Before she could get much farther, the chairman of the Judiciary Committee, Rep. Jerry Nadler (D-N.Y.), broke in.

He told Owens, “It is not proper to refer disparagingly to a member of the committee. The witness will not do that again.”

“He’s trying to present [it] as if I was launching a defense of Hitler in Germany, when in fact the question that was presented to me was pertaining to whether I believed in nationalism, and that nationalism was bad.”

Owens refuted him — clarifying that she had not at all called Lieu stupid, as the record clearly showed and as others sitting in the room along with them also clearly heard.

Then she said when Nadler permitted her to continue, “As I said, he is assuming that black people will not go and pursue the full two-hour clip. He purposefully cut off — and you didn’t hear the question that was asked of me. He’s trying to present [it] as if I was launching a defense of Hitler in Germany, when in fact the question that was presented to me was pertaining to whether I believed in nationalism, and that nationalism was bad.”

Owens wasn’t finished.

“And what I responded is that I do not believe we should be characterizing Hitler as a nationalist. He was a homicidal, psychopathic maniac that killed his own people. A nationalist would not kill their own people … That was unbelievably dishonest, and he did not allow me to respond to it, which is worrisome … ”
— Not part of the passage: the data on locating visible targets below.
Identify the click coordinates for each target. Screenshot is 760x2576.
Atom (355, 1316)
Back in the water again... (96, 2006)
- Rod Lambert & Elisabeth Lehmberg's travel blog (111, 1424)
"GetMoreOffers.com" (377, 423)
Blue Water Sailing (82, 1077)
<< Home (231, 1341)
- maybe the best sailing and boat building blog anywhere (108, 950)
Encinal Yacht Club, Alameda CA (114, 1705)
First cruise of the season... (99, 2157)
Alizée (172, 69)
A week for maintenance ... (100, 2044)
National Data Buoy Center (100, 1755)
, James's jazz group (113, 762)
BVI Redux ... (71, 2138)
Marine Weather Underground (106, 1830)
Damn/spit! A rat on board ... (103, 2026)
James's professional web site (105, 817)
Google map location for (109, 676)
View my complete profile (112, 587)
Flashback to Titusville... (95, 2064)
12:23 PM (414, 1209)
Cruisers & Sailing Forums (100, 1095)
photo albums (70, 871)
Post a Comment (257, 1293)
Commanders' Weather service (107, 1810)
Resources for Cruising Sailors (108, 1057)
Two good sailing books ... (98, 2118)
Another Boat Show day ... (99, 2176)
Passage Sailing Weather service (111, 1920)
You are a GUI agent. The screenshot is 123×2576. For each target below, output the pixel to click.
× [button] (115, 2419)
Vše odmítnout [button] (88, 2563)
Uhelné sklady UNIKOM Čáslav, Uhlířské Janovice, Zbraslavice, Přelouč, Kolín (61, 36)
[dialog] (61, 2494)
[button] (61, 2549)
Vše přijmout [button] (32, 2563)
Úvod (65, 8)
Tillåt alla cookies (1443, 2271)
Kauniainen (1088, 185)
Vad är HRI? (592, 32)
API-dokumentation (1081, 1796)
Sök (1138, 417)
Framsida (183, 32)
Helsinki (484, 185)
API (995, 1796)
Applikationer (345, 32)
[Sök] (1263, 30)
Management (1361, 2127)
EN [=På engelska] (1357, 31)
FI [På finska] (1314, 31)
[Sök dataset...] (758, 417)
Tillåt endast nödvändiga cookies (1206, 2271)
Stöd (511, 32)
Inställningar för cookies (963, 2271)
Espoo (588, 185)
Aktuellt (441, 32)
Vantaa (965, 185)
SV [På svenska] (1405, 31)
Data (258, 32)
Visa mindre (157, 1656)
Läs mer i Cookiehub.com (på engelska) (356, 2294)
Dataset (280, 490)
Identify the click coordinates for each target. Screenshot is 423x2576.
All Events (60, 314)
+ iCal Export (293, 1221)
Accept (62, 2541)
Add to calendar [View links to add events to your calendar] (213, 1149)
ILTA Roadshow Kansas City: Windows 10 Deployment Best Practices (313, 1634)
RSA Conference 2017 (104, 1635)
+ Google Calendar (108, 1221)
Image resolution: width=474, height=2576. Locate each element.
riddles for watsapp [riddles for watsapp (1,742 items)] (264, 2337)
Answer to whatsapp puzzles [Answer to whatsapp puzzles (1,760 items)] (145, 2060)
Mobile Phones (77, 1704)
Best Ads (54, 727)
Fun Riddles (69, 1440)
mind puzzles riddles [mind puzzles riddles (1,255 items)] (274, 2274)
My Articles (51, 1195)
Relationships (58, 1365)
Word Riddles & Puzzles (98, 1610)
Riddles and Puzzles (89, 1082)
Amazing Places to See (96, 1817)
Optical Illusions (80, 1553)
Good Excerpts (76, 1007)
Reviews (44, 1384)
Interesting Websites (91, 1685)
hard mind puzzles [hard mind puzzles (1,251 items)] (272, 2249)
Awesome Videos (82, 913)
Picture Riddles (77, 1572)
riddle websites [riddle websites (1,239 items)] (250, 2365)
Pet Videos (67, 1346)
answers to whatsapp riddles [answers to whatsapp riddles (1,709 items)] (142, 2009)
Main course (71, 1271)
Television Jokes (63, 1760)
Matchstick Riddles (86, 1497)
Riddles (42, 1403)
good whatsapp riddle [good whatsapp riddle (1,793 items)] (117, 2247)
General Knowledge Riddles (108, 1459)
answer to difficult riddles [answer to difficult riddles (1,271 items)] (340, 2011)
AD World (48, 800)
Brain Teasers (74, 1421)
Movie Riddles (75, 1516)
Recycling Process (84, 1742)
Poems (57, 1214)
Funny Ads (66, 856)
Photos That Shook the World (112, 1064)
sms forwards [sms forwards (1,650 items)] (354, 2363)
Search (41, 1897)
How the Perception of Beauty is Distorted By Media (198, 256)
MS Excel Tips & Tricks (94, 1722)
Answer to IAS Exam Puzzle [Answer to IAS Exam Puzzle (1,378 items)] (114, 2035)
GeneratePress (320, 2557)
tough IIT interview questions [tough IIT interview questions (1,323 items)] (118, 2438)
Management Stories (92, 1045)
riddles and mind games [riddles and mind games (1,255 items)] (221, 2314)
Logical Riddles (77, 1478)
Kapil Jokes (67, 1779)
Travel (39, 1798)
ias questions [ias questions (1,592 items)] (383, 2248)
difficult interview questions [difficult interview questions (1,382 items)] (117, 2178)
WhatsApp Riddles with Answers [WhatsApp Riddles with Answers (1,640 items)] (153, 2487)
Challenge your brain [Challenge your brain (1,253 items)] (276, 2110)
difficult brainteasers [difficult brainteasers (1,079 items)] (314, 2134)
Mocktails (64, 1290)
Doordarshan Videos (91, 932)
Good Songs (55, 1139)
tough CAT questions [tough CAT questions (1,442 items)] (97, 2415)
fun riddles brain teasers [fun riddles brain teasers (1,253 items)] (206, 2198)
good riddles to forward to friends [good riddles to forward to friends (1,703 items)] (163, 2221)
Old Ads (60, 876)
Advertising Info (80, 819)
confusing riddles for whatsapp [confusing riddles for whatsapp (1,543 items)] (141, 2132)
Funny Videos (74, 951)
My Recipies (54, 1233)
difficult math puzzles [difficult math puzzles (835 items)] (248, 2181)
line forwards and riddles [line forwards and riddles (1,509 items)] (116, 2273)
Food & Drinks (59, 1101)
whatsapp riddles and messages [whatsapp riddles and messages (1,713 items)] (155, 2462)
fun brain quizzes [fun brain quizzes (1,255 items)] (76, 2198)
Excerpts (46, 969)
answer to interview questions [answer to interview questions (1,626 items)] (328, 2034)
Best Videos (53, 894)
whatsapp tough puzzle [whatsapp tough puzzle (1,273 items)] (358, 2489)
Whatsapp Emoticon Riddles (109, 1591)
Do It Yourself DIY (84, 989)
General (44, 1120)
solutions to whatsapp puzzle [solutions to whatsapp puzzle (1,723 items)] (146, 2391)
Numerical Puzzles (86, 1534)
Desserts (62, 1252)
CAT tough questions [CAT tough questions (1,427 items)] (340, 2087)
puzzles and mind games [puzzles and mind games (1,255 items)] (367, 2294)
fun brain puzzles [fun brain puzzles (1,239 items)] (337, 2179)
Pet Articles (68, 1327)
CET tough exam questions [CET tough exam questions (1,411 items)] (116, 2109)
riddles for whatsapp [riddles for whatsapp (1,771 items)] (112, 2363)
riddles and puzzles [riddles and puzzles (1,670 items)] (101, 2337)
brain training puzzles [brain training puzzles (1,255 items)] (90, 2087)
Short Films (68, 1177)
She then finished with, “By the way, I would like to also add that I work for Prager University, which is run by an orthodox Jew. Not a single Democrat showed up to the embassy opening in Jerusalem. I sat on a plane for 18 hours to make sure I was there. I am deeply offended by the insinuation of revealing that clip without the question that was asked of me.”

She spoke clearly, bluntly, and with conviction.

Executives from Google and Facebook were present in Washington, D.C., to respond to questions from Congress about the organizations’ role in the spread of hate crimes — and the seeming increase of white nationalism in the U.S.

Leaders of such human rights organizations as the Anti-Defamation League and the Equal Justice Society, along with conservative commentator Candace Owens, were also there to join them.

The Monday hearing “was prompted by the mosque shootings last month in Christchurch, New Zealand, that left 50 people dead,” as Fox News pointed out. “The gunman livestreamed the attacks on Facebook and published a long post online that espoused white supremacist views.”

“Owens was named in the mosque shooter’s manifesto, along with eco-fascism, socialism, Trump, and other seemingly unrelated actors,” the outlet also reported. “The shooter, who professed affection for divisive online memes and sowing social discord, explicitly stated that his intent was to gin up division and goad different factions into attacking one another.”